[Screenshot grounding data]
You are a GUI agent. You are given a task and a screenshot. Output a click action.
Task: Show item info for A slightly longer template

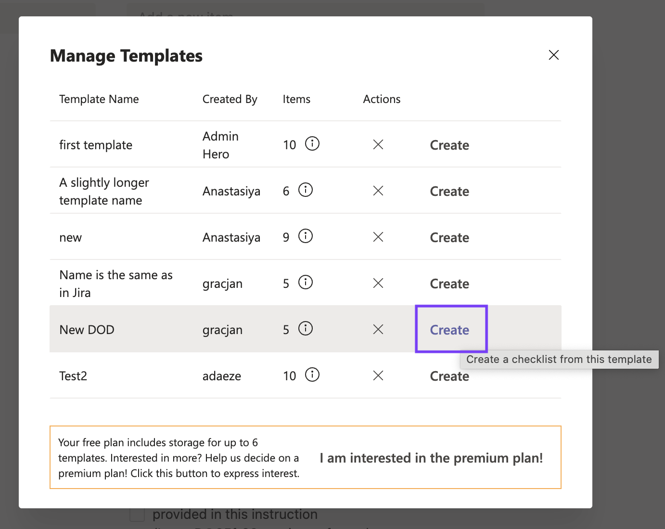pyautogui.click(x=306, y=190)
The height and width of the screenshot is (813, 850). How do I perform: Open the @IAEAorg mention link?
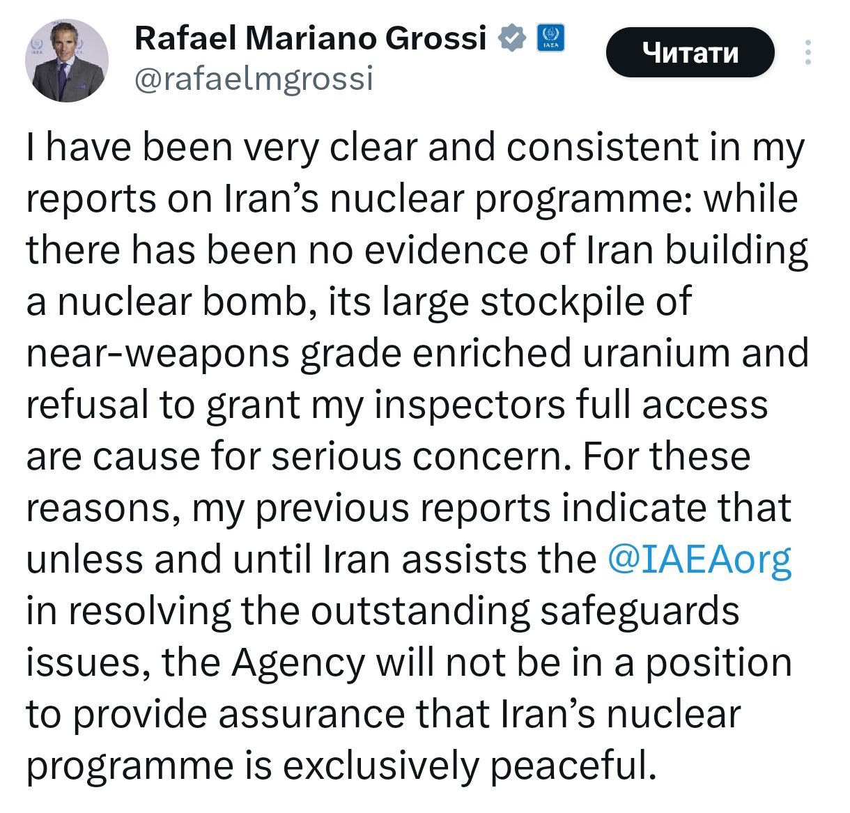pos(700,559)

## TASK BRIEF
Word for word, give back each entry from above, but skip any picture.

## REPLY TO THE EXERCISE
You are a GUI agent. You are given a task and a screenshot. Output a click action.
Task: Show item info for A slightly longer template

pyautogui.click(x=306, y=190)
The height and width of the screenshot is (813, 850). How do I perform: Open the @IAEAorg mention link?
pos(700,559)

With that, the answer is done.